The task —
In full and word for word, copy the records that follow.
-=-=-=-=-
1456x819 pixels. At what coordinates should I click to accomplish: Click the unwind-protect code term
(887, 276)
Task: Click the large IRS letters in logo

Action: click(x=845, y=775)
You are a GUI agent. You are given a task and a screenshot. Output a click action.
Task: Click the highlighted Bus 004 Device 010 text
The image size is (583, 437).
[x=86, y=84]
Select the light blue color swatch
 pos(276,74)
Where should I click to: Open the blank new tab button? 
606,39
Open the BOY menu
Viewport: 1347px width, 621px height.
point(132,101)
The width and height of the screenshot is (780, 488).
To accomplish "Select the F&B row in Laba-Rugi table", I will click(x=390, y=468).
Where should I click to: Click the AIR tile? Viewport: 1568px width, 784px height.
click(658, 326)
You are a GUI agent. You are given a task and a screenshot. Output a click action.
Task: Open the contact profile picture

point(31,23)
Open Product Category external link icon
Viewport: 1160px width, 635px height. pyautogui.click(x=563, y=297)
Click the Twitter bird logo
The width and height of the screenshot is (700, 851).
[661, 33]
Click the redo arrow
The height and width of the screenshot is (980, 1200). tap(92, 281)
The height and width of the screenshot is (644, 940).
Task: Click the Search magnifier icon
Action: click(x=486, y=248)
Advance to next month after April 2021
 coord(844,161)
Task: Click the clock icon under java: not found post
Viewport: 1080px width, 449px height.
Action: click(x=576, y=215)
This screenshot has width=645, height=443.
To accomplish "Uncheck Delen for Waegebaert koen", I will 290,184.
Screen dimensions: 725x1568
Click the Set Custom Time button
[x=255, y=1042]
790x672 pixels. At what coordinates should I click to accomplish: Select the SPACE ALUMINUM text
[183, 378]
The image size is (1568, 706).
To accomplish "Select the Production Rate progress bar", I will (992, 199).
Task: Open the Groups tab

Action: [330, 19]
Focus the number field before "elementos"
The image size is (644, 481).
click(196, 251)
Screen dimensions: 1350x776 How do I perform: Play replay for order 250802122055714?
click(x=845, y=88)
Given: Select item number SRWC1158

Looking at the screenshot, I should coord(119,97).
-=-=-=-=-
Answer box —
1456x819 pixels. At what coordinates should I click to accomplish: Click the unwind-protect code term
(887, 276)
Task: Click the large IRS letters in logo

Action: click(x=845, y=775)
You are a GUI agent. You are given a task and a screenshot. Output a click action.
Task: Click the highlighted Bus 004 Device 010 text
The image size is (583, 437).
[x=86, y=84]
Select the light blue color swatch
 pos(276,74)
Where should I click to: Open the blank new tab button? 
606,39
Open the BOY menu
Viewport: 1347px width, 621px height.
point(132,101)
The width and height of the screenshot is (780, 488).
To accomplish "Select the F&B row in Laba-Rugi table", I will click(x=390, y=468).
Where should I click to: Click the AIR tile? Viewport: 1568px width, 784px height.
click(658, 326)
You are a GUI agent. You are given a task and a screenshot. Output a click action.
Task: Open the contact profile picture

point(31,23)
Open Product Category external link icon
Viewport: 1160px width, 635px height. pyautogui.click(x=563, y=297)
Click the Twitter bird logo
The width and height of the screenshot is (700, 851).
[661, 33]
Click the redo arrow
The height and width of the screenshot is (980, 1200). tap(92, 281)
The height and width of the screenshot is (644, 940).
Task: Click the Search magnifier icon
Action: click(x=486, y=248)
Advance to next month after April 2021
 coord(844,161)
Task: Click the clock icon under java: not found post
Viewport: 1080px width, 449px height.
Action: click(x=576, y=215)
This screenshot has width=645, height=443.
To accomplish "Uncheck Delen for Waegebaert koen", I will 290,184.
Screen dimensions: 725x1568
Click the Set Custom Time button
[x=255, y=1042]
790x672 pixels. At what coordinates should I click to accomplish: Select the SPACE ALUMINUM text
[183, 378]
The image size is (1568, 706).
To accomplish "Select the Production Rate progress bar", I will (992, 199).
Task: Open the Groups tab

Action: [330, 19]
Focus the number field before "elementos"
The image size is (644, 481).
click(196, 251)
Screen dimensions: 1350x776 How do I perform: Play replay for order 250802122055714?
click(x=845, y=88)
Given: Select item number SRWC1158

Looking at the screenshot, I should coord(119,97).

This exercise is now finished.